By Kurt Luther
Photo sleuthing is, at its core, a process of elimination. We start with a mystery photo whose subject could be any of the three million soldiers who fought in the Civil War. Then we use clues and context to narrow down possibilities.
Was he Union or Confederate?
What ranks did he hold?
What regiments did he join?
Where did he enlist and where did he fight?
With plenty of hard work and luck, the sleuth hopes to narrow the large pool of candidates to an airtight identification.
We built the Civil War Photo Sleuth (CWPS) website to help with this process of elimination. The site aims to leverage the complementary strengths of humans and computers. Computers are better at quickly searching through huge piles of images or text, while humans are better at considering details and context.
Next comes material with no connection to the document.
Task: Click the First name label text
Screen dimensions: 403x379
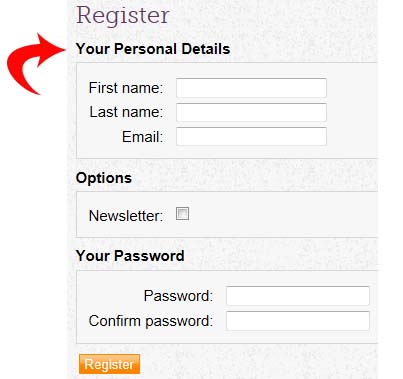Action: coord(126,88)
CWPS provides two forms of automation. First, face recognition, which compares thousands of soldier portraits and returns only the most similar-looking faces. And second, filtering searches thousands of military records to return only the soldiers whose service fits the specified criteria.
But how well do these automated techniques actually work? In this column, I report on a series of tests run by Vikram Mohanty, a Ph.D. student on the CWPS team, to measure the effectiveness of face recognition and filtering on different types of Civil War soldier photos. Based on these results, I offer some practical advice for more successful photo sleuthing with CWPS.
Selecting the test photos
We started the test by selecting a set of photo pairs, i.e., two different photos known to be the same soldier. We could then measure how well CWPS was performing by searching one photo in the pair, and seeing where (if at all) the second photo appeared in the search results.
We wanted to make sure the set of photos was broad enough to represent the many different types of soldiers that users try to identify on CWPS. We settled on seven categories based on several factors that we suspected might influence the software’s performance, including photo format, military service, and race. The categories were: (1) duplicates, e.g., copies of the same CDV; (2) artworks, e.g., lithographs from regimental histories or painted portraits; (3) low-ranked (i.e., enlisted or NCO) Union soldiers; (4) high-ranked (i.e., commissioned officer) Union soldiers; (5) low-ranked Confederate soldiers; (6) high-ranked Confederate soldiers; and (7) black USCT soldiers.
We took several steps to ensure the photo pairs were accurate and high quality. They all came from established public collections with well-known, irrefutable identifications. Also, they were all wartime portraits, as best as we could tell—no cadets or veterans—to avoid confusing the face recognition with age-related differences. Finally, at least one photo in each pair (often both) showed the soldier in uniform, so that we could tag and filter results based on visual clues like clothing and rank insignia.
“While computer algorithms can filter out noise and highlight the best options, only humans can provide the careful analysis and synthesis required for an airtight identification.”
We endeavored to collect five photo pairs for each category. We soon discovered there is no easy way to find such photo pairs. And for some categories, especially low-ranked Confederates and USCT soldiers, few examples appear to survive. After consulting many reference books and a plea for help in the Civil War Faces group on Facebook, we found what we needed: 35 photo pairs across the seven categories, or 70 photos total.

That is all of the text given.